In the top right-hand hand corner are the frequency and decibel values of the point in the graph where the mouse cursor is currently located. The decibel values range from 0dB (loudest) at the top, down to -127dB (softest). The frequency range depends on the sample rate of the audio file, ranging from 0Hz on the left to half the sample rate of the audio at the right.
Two window types, Hanning and Hamming, are provided to apply FFT.
To see the FFT graph in more detail, click the Zoom In buttons on either the bottom of the window or along the right-side (this will zoom the graph horizontally or vertically respectively). While zoomed in, you can use the scroll bars along the bottom and right-hand sides to scroll horizontally or vertically.
To zoom the graph out, either click on the respective Zoom Out buttons, or click the button in the bottom-right corner to set the view back to full-scale.
An alternative to using the Zoom In and Zoom Out buttons is simply resizing the FFT graph window. To do this, move the mouse cursor to any edge or corner of the window, and hold the left-mouse button down and move your mouse as appropriate.
This tool calculates an FFT analysis over time (TFFT), and uses color to display the intensities of the spectral information. To use it, select an area of the audio waveform you would like to analyze and select Tools -> Temporal Frequency Analysis. In the window that opens, you should see a graph displayed, known as the TFFT graph. Time is represented along the horizontal axis and has a range the same as the region of the audio waveform you have selected. Frequency goes along the vertical axis, and goes from zero to half the sample rate of the audio waveform. The colors represent the decibel levels for a specific frequency at a specific point in time, with brighter colors meaning stronger intensities. The decibel values range from 0 (loudest) down to -127dB (softest). The values of time, frequency and decibels can be viewed in the status bar at the bottom of the TFFT window, and will depend on where your mouse cursor is currently located in the graph.
If you are performing an analysis on a stereo waveform, you will see the effect of both channels combined into the one graph.
To view spectral information in the 0 - 4000Hz range, click on the zoom button in the top right-hand corner of the graph. To view the graph at normal zoom, click the button directly below it.

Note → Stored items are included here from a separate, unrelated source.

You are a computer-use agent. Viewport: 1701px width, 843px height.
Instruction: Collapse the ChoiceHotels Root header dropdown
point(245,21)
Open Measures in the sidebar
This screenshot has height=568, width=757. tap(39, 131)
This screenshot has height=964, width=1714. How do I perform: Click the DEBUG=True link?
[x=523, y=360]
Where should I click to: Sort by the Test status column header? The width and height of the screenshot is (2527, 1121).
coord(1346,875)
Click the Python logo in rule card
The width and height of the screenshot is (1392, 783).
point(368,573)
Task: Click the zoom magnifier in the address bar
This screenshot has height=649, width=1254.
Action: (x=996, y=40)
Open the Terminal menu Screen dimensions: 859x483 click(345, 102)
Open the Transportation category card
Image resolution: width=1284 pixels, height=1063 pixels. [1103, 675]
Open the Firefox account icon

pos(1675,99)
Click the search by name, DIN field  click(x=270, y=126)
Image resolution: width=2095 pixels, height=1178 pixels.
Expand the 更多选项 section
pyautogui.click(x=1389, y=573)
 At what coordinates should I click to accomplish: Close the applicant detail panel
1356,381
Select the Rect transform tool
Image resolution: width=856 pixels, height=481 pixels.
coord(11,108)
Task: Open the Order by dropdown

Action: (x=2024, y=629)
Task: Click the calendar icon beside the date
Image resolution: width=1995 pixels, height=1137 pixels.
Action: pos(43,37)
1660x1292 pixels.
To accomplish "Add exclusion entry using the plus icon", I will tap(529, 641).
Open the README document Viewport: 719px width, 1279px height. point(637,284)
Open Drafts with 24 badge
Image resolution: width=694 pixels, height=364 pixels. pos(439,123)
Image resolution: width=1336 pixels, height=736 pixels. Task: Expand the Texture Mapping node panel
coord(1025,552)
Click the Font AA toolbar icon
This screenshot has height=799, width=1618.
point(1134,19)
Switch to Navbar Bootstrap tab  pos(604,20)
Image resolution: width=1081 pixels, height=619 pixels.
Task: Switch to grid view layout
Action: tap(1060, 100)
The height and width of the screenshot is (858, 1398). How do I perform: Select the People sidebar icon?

The slider bar lets you change the brightness levels of the graph to either dim or highlight the lower intensity areas. Move the slider up to increase the brightness, and move it down to decrease the brightness.
If you feel the gridlines of the graph are obstructing your view of the analysis, then you can turn them off by toggling the button in the lower-right corner of the window ("Toggle the gridlines on or off").
You can also play the selected area of the audio waveform and watch the cursor move along both the audio and the TFFT graph. This will help you to relate what's going on in the audio to what is going on in the graph. You can also left-click your mouse on any point in either the audio or the TFFT graph to set the cursor at that point.
If you have perchance lost the selection area being analyzed in the audio waveform, you can get it back by clicking the appropriate button in the lower-right corner of the TFFT window ("Reselect this analysis region in the audio waveform"). Note that you cannot select regions in the TFFT graph - to get the graph to analyze a different part of the audio, you must select that part in the audio waveform itself and re-run the TFFT analysis.